— WORK ITEM —
Please set down every record exactly as it appears below.

— PROVIDED MATERIAL —
=== Begin Enclosure ===
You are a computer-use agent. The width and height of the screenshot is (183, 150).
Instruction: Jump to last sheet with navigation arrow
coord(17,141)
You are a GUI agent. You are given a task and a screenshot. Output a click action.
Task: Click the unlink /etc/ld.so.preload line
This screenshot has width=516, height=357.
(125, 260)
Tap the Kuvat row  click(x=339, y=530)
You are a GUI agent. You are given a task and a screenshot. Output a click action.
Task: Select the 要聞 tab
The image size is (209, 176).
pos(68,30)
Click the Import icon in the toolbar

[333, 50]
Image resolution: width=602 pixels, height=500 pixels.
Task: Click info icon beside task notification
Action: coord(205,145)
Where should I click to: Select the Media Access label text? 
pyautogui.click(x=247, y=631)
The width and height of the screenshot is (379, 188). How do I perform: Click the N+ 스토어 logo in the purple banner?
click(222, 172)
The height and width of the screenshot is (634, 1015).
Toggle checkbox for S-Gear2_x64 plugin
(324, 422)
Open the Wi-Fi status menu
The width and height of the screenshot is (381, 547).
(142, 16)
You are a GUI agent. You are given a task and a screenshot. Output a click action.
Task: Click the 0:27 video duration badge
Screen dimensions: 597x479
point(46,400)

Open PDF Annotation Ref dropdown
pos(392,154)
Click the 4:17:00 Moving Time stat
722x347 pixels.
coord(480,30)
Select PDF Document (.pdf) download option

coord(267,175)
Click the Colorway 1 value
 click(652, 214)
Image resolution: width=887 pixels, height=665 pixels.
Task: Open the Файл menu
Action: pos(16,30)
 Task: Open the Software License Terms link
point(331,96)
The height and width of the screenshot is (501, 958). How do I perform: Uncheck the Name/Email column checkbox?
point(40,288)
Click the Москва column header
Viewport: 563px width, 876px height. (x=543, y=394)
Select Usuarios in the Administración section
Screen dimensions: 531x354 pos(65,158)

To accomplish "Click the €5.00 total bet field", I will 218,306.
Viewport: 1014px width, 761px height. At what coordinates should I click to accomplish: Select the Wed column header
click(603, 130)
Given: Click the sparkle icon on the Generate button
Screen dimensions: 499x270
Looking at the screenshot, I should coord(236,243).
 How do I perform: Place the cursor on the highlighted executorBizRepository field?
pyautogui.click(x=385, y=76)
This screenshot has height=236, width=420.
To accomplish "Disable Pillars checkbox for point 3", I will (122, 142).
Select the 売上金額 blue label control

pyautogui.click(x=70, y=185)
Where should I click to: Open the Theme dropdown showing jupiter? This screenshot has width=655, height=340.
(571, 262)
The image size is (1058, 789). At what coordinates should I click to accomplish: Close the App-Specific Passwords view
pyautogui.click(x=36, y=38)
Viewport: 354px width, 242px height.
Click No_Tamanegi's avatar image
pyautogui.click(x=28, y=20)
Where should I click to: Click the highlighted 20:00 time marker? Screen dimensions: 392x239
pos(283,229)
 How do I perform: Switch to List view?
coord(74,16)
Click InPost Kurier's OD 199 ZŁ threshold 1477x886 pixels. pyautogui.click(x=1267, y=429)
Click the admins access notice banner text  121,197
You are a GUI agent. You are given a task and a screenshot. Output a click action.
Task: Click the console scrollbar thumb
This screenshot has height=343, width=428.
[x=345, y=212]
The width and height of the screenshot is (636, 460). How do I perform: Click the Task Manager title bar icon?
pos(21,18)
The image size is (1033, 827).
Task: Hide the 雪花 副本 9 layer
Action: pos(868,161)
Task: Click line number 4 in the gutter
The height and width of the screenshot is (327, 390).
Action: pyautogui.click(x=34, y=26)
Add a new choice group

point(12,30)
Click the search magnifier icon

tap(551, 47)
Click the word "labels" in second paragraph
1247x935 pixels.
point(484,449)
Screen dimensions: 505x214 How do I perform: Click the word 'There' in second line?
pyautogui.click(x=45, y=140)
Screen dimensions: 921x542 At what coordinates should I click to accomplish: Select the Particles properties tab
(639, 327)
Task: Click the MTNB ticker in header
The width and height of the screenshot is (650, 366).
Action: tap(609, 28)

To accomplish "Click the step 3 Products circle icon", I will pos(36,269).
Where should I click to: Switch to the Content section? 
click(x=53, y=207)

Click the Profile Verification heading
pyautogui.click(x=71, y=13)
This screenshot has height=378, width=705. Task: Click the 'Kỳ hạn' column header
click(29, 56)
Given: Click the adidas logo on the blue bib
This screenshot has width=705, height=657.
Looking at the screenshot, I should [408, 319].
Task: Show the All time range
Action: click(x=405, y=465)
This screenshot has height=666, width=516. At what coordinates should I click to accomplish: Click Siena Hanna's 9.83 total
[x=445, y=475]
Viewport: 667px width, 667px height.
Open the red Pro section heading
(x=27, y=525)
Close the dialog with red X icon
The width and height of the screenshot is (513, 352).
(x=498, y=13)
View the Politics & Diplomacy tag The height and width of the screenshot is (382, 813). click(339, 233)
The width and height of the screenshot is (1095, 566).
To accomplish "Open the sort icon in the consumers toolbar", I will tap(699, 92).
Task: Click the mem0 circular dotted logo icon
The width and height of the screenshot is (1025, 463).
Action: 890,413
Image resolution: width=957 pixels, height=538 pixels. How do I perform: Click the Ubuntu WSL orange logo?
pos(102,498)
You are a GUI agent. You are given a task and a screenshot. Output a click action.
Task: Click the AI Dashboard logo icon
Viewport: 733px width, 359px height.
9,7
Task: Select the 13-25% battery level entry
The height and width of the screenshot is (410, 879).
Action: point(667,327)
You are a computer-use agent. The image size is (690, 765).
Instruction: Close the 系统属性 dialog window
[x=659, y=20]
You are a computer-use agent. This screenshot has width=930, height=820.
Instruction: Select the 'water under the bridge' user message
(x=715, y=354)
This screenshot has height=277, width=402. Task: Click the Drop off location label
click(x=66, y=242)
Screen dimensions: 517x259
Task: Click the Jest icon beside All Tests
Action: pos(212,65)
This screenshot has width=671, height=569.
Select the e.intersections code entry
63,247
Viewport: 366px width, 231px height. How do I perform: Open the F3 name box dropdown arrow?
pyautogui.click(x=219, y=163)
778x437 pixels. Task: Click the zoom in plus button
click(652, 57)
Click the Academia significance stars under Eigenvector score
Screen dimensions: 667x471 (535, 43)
=== End Enclosure ===
— SOLVED EXERCISE —
You are a computer-use agent. The width and height of the screenshot is (183, 150).
Instruction: Jump to last sheet with navigation arrow
coord(17,141)
You are a GUI agent. You are given a task and a screenshot. Output a click action.
Task: Click the unlink /etc/ld.so.preload line
This screenshot has width=516, height=357.
(125, 260)
Tap the Kuvat row  click(x=339, y=530)
You are a GUI agent. You are given a task and a screenshot. Output a click action.
Task: Select the 要聞 tab
The image size is (209, 176).
pos(68,30)
Click the Import icon in the toolbar

[333, 50]
Image resolution: width=602 pixels, height=500 pixels.
Task: Click info icon beside task notification
Action: coord(205,145)
Where should I click to: Select the Media Access label text? 
pyautogui.click(x=247, y=631)
The width and height of the screenshot is (379, 188). How do I perform: Click the N+ 스토어 logo in the purple banner?
click(222, 172)
The height and width of the screenshot is (634, 1015).
Toggle checkbox for S-Gear2_x64 plugin
(324, 422)
Open the Wi-Fi status menu
The width and height of the screenshot is (381, 547).
(142, 16)
You are a GUI agent. You are given a task and a screenshot. Output a click action.
Task: Click the 0:27 video duration badge
Screen dimensions: 597x479
point(46,400)

Open PDF Annotation Ref dropdown
pos(392,154)
Click the 4:17:00 Moving Time stat
722x347 pixels.
coord(480,30)
Select PDF Document (.pdf) download option

coord(267,175)
Click the Colorway 1 value
 click(652, 214)
Image resolution: width=887 pixels, height=665 pixels.
Task: Open the Файл menu
Action: pos(16,30)
 Task: Open the Software License Terms link
point(331,96)
The height and width of the screenshot is (501, 958). How do I perform: Uncheck the Name/Email column checkbox?
point(40,288)
Click the Москва column header
Viewport: 563px width, 876px height. (x=543, y=394)
Select Usuarios in the Administración section
Screen dimensions: 531x354 pos(65,158)

To accomplish "Click the €5.00 total bet field", I will 218,306.
Viewport: 1014px width, 761px height. At what coordinates should I click to accomplish: Select the Wed column header
click(603, 130)
Given: Click the sparkle icon on the Generate button
Screen dimensions: 499x270
Looking at the screenshot, I should coord(236,243).
 How do I perform: Place the cursor on the highlighted executorBizRepository field?
pyautogui.click(x=385, y=76)
This screenshot has height=236, width=420.
To accomplish "Disable Pillars checkbox for point 3", I will (122, 142).
Select the 売上金額 blue label control

pyautogui.click(x=70, y=185)
Where should I click to: Open the Theme dropdown showing jupiter? This screenshot has width=655, height=340.
(571, 262)
The image size is (1058, 789). At what coordinates should I click to accomplish: Close the App-Specific Passwords view
pyautogui.click(x=36, y=38)
Viewport: 354px width, 242px height.
Click No_Tamanegi's avatar image
pyautogui.click(x=28, y=20)
Where should I click to: Click the highlighted 20:00 time marker? Screen dimensions: 392x239
pos(283,229)
 How do I perform: Switch to List view?
coord(74,16)
Click InPost Kurier's OD 199 ZŁ threshold 1477x886 pixels. pyautogui.click(x=1267, y=429)
Click the admins access notice banner text  121,197
You are a GUI agent. You are given a task and a screenshot. Output a click action.
Task: Click the console scrollbar thumb
This screenshot has height=343, width=428.
[x=345, y=212]
The width and height of the screenshot is (636, 460). How do I perform: Click the Task Manager title bar icon?
pos(21,18)
The image size is (1033, 827).
Task: Hide the 雪花 副本 9 layer
Action: pos(868,161)
Task: Click line number 4 in the gutter
The height and width of the screenshot is (327, 390).
Action: pyautogui.click(x=34, y=26)
Add a new choice group

point(12,30)
Click the search magnifier icon

tap(551, 47)
Click the word "labels" in second paragraph
1247x935 pixels.
point(484,449)
Screen dimensions: 505x214 How do I perform: Click the word 'There' in second line?
pyautogui.click(x=45, y=140)
Screen dimensions: 921x542 At what coordinates should I click to accomplish: Select the Particles properties tab
(639, 327)
Task: Click the MTNB ticker in header
The width and height of the screenshot is (650, 366).
Action: tap(609, 28)

To accomplish "Click the step 3 Products circle icon", I will pos(36,269).
Where should I click to: Switch to the Content section? 
click(x=53, y=207)

Click the Profile Verification heading
pyautogui.click(x=71, y=13)
This screenshot has height=378, width=705. Task: Click the 'Kỳ hạn' column header
click(29, 56)
Given: Click the adidas logo on the blue bib
This screenshot has width=705, height=657.
Looking at the screenshot, I should [408, 319].
Task: Show the All time range
Action: click(x=405, y=465)
This screenshot has height=666, width=516. At what coordinates should I click to accomplish: Click Siena Hanna's 9.83 total
[x=445, y=475]
Viewport: 667px width, 667px height.
Open the red Pro section heading
(x=27, y=525)
Close the dialog with red X icon
The width and height of the screenshot is (513, 352).
(x=498, y=13)
View the Politics & Diplomacy tag The height and width of the screenshot is (382, 813). click(339, 233)
The width and height of the screenshot is (1095, 566).
To accomplish "Open the sort icon in the consumers toolbar", I will tap(699, 92).
Task: Click the mem0 circular dotted logo icon
The width and height of the screenshot is (1025, 463).
Action: 890,413
Image resolution: width=957 pixels, height=538 pixels. How do I perform: Click the Ubuntu WSL orange logo?
pos(102,498)
You are a GUI agent. You are given a task and a screenshot. Output a click action.
Task: Click the AI Dashboard logo icon
Viewport: 733px width, 359px height.
9,7
Task: Select the 13-25% battery level entry
The height and width of the screenshot is (410, 879).
Action: point(667,327)
You are a computer-use agent. The image size is (690, 765).
Instruction: Close the 系统属性 dialog window
[x=659, y=20]
You are a computer-use agent. This screenshot has width=930, height=820.
Instruction: Select the 'water under the bridge' user message
(x=715, y=354)
This screenshot has height=277, width=402. Task: Click the Drop off location label
click(x=66, y=242)
Screen dimensions: 517x259
Task: Click the Jest icon beside All Tests
Action: pos(212,65)
This screenshot has width=671, height=569.
Select the e.intersections code entry
63,247
Viewport: 366px width, 231px height. How do I perform: Open the F3 name box dropdown arrow?
pyautogui.click(x=219, y=163)
778x437 pixels. Task: Click the zoom in plus button
click(652, 57)
Click the Academia significance stars under Eigenvector score
Screen dimensions: 667x471 (535, 43)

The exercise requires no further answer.